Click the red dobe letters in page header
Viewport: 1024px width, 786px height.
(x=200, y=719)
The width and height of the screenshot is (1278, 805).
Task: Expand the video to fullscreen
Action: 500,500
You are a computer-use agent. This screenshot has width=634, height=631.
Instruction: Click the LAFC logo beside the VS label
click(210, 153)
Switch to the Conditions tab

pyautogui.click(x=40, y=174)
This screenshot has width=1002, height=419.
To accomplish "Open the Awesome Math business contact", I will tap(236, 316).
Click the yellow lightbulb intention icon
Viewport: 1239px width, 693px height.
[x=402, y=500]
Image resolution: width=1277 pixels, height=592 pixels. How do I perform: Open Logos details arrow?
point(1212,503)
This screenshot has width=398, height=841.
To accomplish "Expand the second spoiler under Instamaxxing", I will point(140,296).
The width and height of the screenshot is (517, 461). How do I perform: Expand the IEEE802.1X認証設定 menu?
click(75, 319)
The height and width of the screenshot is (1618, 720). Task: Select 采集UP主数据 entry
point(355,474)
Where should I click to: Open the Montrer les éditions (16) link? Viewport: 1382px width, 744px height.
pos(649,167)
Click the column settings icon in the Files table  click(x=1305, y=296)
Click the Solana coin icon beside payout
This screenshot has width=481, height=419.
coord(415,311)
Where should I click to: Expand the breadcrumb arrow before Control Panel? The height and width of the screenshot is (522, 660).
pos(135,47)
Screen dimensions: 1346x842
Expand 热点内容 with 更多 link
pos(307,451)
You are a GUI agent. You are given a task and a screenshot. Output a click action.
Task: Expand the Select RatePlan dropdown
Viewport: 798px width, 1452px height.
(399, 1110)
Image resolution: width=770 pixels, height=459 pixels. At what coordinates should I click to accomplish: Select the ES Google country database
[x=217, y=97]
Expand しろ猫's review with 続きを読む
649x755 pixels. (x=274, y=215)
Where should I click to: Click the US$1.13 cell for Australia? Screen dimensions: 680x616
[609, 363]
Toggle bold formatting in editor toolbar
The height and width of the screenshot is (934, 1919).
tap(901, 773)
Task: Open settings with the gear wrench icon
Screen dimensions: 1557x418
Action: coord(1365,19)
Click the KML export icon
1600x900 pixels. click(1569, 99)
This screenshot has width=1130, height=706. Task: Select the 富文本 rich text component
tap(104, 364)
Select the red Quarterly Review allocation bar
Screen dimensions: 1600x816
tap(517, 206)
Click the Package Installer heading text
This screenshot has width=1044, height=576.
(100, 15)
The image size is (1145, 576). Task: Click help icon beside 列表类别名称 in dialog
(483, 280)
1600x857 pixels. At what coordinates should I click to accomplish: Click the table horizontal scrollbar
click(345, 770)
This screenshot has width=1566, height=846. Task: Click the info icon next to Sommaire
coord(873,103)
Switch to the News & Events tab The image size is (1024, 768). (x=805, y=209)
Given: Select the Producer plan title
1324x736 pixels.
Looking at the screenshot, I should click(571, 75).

Task details: Take each line of the material above that holds the string "settings" and copy it.

Exercise output:
Click the column settings icon in the Files table  click(x=1305, y=296)
Task: Open settings with the gear wrench icon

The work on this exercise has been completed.